Por Cláudio A. Franco, docente da Faculdade de Medicina da Universidade Católica Portuguesa
Navegamos para o desconhecido, atormentados por Adamastores intemporais.
No Dia Nacional da Cultura Científica, celebramos a criatividade da mente humana que nos impele a quebrar fronteiras e desmitificar o desconhecido.
Desde sempre, o desconhecido tanto nos fascina como nos assusta e atormenta. Nesta inquietação, a mente humana procura padrões e respostas que ajudem a explicar o mundo que nos rodeia e as causas por detrás dos eventos que presenciamos. Primordialmente, o ser humano recorria a mitos que tentavam racionalizar e apaziguar as nossas ansiedades individuais e coletivas. Mas ao longo dos séculos, a nossa intrínseca necessidade de descobrir e entender foi-se aguçando, e com Francis Bacon, René Descartes e Isaac Newton, entre muitos outros, o método científico, ancorado na formulação de hipóteses, experimentação e interpretação, consolidou-se, demonstrando o seu valor como uma força impulsionadora do desenvolvimento e conhecimento, com a enunciação e implementação de teorias que explicam o visível e o invisível.
O desenvolvimento tecnológico que o método científico proporciona está bem visível no nosso quotidiano e é, em geral, amplamente reconhecido na sociedade. Porém, o que é menos claro para a sociedade é que na génese de cada conquista está a criatividade da mente humana, com a sua capacidade de imaginar o desconhecido. Nesta fronteira do surreal, onde convivem um turbilhão de ideias, a ciência torna-se darwiniana e a diferença entre brilhantismo e irrelevância é a evidência. Há uma competição constante entre modelos e teorias, mas apenas as corretas – aquelas que são apoiadas com provas – é que verdadeiramente quebram fronteiras e se multiplicam em progresso e novo conhecimento. Por vezes é necessário esperar largos anos até que desenvolvimentos tecnológicos sejam capazes de fornecer as evidências que demonstram uma hipótese. Como no caso de Albert Einstein, que propôs a teoria da relatividade em 1905 e só em 1919 foi possível demonstrar a sua validade. Porém, apesar do frenesim do sucesso, é necessário compreender e aceitar que trabalhar na fronteira do desconhecido implica falhar e errar. Demonstrar que as nossas hipóteses estavam erradas, eliminando-as, também contribui para a busca da hipótese certa. Mesmo que, no fim, a História só lembre a hipótese e a descoberta certa, o sucesso é também alcançado nos ensinamentos retirados de muitas outras erradas.
E a necessidade de continuarmos a fazer ciência ainda está longe de terminar. Apesar de todo o progresso na compreensão do desconhecido, muito resta a desvendar. Os dados indicam que 80% do Universo é constituído por matéria/energia escura que desconhecemos por completo. O mesmo acontece dentro de nós. Entendemos o funcionamento das células do nosso cérebro, mas não sabemos como conseguimos pensar, imaginar e ter consciência de existirmos.
Hoje, porém, o valor da evidência parece ter perdido a sua aura, em particular, nas redes sociais e na política.
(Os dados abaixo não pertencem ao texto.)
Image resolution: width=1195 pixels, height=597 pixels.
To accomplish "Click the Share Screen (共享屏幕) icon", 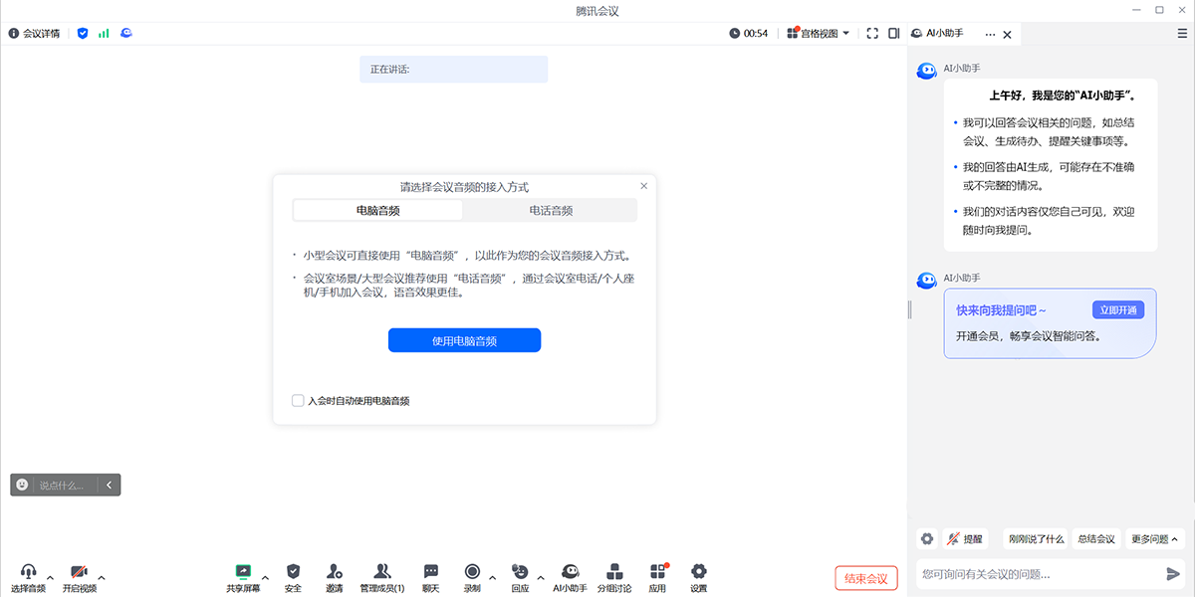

A má-fé aliada à utilização abusiva de novas tecnologias, como a inteligência artificial generativa, cria ilusões, deturpa factos e fabrica perceções para desinformar e gerar confusão, reavivando velhos Adamastores. Cabe-nos, a todos os cidadãos, reafirmar o poder do método científico como garante dum progresso e desenvolvimento solidamente ancorado em evidência.
Imaginar o impossível é o motor do desenvolvimento humano. Celebremos juntos o espírito criativo neste Dia Nacional da Cultura Científica.